Em 1950, chegou a Manaus um pastor batista chamado Martins,
ardoroso orador sacro, que fazia pregações candentes nos templos e através de
uma emissora de rádio.
Nessas prédicas não se limitava a ensinar a sua
doutrina, mas enveredava também por ataques à Igreja Católica, correndo a
informação, não sei se verdadeira, de que se excedia, investindo contra alguns
dos mais sagrados dogmas e sacramentos católicos, como a eucaristia e a
santidade da Virgem Maria.
O assunto era objeto de comentários irritados em
toda a cidade. Irritação agravada pela circunstância de o pastor ser um ex-padre
convertido.
Um dia, os batistas cometeram a imprudência de convocar uma
concentração para a Praça da Saudade, à noite, na qual falaria o controvertido
pastor. Na hora designada, alguns padres salesianos reuniram um grupo numeroso
de alunos no pátio do colégio, os quais, depois de ouvirem exaltados discursos,
proferidos por sacerdotes e leigos, marcharam para a concentração armados de
pedras e porretes.
Lá, dissolveram a manifestação violentamente, provocando
ferimentos em várias pessoas, inclusive no pastor e político Antunes de
Oliveira, com uma pedrada na cabeça. Dizem que Antunes guardou até o fim da
vida a pedra que o atingiu. A confusão só terminou com a chegada da polícia.

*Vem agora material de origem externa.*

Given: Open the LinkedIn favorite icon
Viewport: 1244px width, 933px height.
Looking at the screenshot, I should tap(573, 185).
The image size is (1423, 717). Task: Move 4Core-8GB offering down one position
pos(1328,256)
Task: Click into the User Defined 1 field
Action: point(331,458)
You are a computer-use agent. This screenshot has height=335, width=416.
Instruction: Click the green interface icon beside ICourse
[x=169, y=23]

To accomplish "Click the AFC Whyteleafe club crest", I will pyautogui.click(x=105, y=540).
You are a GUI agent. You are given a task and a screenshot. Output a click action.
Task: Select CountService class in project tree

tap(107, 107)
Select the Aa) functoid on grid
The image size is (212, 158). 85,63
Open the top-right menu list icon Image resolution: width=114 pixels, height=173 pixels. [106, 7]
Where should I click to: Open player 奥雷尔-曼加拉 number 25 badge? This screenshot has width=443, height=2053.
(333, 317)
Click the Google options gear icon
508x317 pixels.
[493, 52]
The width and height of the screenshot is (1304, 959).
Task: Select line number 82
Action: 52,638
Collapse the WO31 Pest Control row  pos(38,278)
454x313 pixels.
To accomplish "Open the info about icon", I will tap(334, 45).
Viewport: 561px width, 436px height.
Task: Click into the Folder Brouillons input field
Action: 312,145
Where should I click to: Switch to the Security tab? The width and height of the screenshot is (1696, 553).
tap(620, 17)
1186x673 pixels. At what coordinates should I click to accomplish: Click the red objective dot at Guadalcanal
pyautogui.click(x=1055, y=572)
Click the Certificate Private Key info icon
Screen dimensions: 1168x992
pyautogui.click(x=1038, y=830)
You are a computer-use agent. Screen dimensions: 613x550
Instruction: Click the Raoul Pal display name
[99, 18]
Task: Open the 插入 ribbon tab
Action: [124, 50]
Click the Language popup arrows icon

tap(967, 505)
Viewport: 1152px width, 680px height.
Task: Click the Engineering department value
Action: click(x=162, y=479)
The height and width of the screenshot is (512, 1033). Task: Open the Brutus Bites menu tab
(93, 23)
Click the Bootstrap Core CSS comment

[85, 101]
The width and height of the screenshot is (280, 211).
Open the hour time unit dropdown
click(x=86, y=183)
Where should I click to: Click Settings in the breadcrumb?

Felizmente, a guerra também terminou ali, sem deixar sequelas.
No dia seguinte, dirigentes evangélicos publicaram várias
notas de protesto, uma das quais assinada, entre outros, pelo meu prezado João
Chrysóstomo de Oliveira, então presbítero. Os católicos não responderam, o pivô
dos acontecimentos abandonou a cidade e o inquérito policial instaurado foi
arquivado meses depois na Justiça.
A partir daí houve como que um acordo tácito de silêncio em
torno dos fatos, até que caíssem no esquecimento. Ainda estávamos longe do
ecumenismo de João XXIII, as relações entre católicos e protestantes não eram
propriamente cordiais, mas não se manifestavam em forma de hostilidade aberta.
Como os amazonenses não chegam a ser bem irlandeses, não
seria mesmo de esperar que Manaus se transformasse numa Belfast tropical.